SUPPLIED ENTRIES:
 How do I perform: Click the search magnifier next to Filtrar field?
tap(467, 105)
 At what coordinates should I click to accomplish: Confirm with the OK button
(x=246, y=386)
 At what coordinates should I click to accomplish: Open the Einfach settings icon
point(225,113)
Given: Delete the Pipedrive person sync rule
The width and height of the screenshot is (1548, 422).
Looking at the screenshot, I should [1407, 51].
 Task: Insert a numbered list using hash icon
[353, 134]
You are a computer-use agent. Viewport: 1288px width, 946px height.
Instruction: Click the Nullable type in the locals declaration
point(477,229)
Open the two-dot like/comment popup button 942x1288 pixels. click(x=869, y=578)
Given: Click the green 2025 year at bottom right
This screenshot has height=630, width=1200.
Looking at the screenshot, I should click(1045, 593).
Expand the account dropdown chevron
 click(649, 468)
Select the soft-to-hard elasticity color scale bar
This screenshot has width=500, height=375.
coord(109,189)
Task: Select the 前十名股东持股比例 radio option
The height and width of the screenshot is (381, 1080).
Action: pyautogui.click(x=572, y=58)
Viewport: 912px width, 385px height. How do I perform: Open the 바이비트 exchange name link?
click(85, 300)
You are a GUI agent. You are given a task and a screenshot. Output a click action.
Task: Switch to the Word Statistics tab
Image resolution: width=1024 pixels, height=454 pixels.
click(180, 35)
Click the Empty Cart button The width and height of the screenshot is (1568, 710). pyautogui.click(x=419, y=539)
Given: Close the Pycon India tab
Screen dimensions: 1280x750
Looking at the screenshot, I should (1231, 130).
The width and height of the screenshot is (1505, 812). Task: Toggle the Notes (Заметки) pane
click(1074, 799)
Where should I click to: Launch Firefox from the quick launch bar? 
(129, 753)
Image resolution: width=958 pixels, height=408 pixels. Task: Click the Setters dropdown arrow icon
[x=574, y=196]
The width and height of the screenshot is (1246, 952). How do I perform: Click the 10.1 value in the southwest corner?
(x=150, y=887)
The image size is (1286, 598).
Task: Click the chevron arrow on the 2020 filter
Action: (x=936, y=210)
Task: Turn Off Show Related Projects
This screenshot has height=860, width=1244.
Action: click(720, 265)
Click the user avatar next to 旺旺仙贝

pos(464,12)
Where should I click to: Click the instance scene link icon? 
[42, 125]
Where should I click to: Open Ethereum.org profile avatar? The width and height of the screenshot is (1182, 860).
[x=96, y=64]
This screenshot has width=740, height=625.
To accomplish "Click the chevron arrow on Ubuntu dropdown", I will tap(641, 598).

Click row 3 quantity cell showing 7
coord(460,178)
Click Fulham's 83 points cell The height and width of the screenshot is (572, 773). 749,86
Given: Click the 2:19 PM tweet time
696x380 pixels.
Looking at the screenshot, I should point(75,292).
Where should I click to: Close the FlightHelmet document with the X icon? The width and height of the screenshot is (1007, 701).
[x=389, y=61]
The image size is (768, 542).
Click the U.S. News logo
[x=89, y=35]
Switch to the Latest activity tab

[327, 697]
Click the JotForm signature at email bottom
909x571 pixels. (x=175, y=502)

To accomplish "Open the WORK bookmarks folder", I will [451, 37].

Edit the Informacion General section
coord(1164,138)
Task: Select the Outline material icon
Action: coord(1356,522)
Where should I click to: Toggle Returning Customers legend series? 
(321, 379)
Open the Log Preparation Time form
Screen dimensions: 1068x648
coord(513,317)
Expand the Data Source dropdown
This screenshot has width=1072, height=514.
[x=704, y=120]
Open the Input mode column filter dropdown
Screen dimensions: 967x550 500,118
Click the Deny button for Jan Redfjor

TASK ITEM:
Filter the entries above and keep only the lines with the word "agent".

OUTPUT:
You are a computer-use agent. Viewport: 1288px width, 946px height.
You are a GUI agent. You are given a task and a screenshot. Output a click action.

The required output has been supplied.